§ **MATERIAL FOR THE TASK**:
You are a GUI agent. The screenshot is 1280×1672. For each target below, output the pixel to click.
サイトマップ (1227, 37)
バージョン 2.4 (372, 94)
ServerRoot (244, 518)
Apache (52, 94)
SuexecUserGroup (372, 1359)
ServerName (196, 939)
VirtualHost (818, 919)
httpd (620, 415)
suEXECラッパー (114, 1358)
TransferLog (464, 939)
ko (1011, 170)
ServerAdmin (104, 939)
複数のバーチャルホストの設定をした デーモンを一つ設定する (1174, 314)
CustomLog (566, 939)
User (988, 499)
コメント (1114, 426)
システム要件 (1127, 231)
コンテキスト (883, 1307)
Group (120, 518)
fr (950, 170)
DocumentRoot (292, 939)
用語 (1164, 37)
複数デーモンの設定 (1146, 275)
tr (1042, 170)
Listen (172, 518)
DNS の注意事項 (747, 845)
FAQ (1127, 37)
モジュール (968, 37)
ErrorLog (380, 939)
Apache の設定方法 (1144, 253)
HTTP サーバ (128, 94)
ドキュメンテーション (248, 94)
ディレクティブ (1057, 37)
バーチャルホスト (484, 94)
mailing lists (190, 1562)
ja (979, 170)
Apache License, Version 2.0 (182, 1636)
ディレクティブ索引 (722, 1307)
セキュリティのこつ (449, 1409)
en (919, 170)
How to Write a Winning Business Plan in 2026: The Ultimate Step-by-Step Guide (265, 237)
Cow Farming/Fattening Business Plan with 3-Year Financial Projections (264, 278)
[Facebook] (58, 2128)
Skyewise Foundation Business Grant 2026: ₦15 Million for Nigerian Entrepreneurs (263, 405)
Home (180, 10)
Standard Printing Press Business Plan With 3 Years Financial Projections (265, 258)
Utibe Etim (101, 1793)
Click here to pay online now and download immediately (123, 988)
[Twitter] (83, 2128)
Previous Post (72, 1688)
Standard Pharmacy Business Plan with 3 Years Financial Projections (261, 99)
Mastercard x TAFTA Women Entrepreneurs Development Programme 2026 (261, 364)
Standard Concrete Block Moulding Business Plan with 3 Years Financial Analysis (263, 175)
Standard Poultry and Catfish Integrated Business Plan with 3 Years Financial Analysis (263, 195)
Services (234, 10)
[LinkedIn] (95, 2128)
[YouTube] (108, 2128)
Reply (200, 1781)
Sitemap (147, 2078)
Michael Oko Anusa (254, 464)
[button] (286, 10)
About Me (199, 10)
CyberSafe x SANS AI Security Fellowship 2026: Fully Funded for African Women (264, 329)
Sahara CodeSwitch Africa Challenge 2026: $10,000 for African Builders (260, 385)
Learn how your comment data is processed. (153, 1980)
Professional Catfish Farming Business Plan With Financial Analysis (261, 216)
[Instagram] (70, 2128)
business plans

§ **TASK PROMPT**:
All lines from the one containing "モジュール (968, 37)" to the end of the data above are to be set down exactly; no others belong in the answer.

§ **RESPONSE TO THE TASK**:
モジュール (968, 37)
ErrorLog (380, 939)
Apache の設定方法 (1144, 253)
HTTP サーバ (128, 94)
ドキュメンテーション (248, 94)
ディレクティブ (1057, 37)
バーチャルホスト (484, 94)
mailing lists (190, 1562)
ja (979, 170)
Apache License, Version 2.0 (182, 1636)
ディレクティブ索引 (722, 1307)
セキュリティのこつ (449, 1409)
en (919, 170)
How to Write a Winning Business Plan in 2026: The Ultimate Step-by-Step Guide (265, 237)
Cow Farming/Fattening Business Plan with 3-Year Financial Projections (264, 278)
[Facebook] (58, 2128)
Skyewise Foundation Business Grant 2026: ₦15 Million for Nigerian Entrepreneurs (263, 405)
Home (180, 10)
Standard Printing Press Business Plan With 3 Years Financial Projections (265, 258)
Utibe Etim (101, 1793)
Click here to pay online now and download immediately (123, 988)
[Twitter] (83, 2128)
Previous Post (72, 1688)
Standard Pharmacy Business Plan with 3 Years Financial Projections (261, 99)
Mastercard x TAFTA Women Entrepreneurs Development Programme 2026 (261, 364)
Standard Concrete Block Moulding Business Plan with 3 Years Financial Analysis (263, 175)
Standard Poultry and Catfish Integrated Business Plan with 3 Years Financial Analysis (263, 195)
Services (234, 10)
[LinkedIn] (95, 2128)
[YouTube] (108, 2128)
Reply (200, 1781)
Sitemap (147, 2078)
Michael Oko Anusa (254, 464)
[button] (286, 10)
About Me (199, 10)
CyberSafe x SANS AI Security Fellowship 2026: Fully Funded for African Women (264, 329)
Sahara CodeSwitch Africa Challenge 2026: $10,000 for African Builders (260, 385)
Learn how your comment data is processed. (153, 1980)
Professional Catfish Farming Business Plan With Financial Analysis (261, 216)
[Instagram] (70, 2128)
business plans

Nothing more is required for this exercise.